Extracted material:
===

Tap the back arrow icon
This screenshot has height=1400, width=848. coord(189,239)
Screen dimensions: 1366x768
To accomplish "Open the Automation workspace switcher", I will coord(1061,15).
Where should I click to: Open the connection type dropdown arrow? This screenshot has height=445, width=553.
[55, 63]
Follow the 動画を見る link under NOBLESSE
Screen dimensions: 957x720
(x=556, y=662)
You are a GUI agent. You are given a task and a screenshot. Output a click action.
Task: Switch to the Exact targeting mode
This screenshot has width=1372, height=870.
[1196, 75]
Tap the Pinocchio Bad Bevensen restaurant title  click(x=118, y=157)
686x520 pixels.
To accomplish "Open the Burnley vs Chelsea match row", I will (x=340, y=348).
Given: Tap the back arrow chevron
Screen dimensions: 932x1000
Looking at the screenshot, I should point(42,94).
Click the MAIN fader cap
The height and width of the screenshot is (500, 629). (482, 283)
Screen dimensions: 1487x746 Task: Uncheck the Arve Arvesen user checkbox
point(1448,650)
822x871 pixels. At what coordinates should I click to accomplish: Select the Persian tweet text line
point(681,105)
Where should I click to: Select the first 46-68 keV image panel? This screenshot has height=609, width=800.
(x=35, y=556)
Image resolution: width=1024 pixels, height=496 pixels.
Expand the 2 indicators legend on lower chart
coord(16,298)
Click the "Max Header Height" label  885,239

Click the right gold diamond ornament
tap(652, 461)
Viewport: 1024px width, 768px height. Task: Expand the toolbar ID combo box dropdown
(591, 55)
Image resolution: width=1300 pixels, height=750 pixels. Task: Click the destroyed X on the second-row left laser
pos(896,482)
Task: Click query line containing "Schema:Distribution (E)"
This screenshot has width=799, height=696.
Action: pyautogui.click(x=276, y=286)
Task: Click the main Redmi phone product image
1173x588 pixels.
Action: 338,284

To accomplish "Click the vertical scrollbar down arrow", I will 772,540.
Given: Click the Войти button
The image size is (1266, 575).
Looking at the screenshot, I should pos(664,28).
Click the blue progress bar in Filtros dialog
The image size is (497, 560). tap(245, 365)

===

Among the entries, how many lines hold the word "will"? Please answer with only that number.

Solution to the problem:
3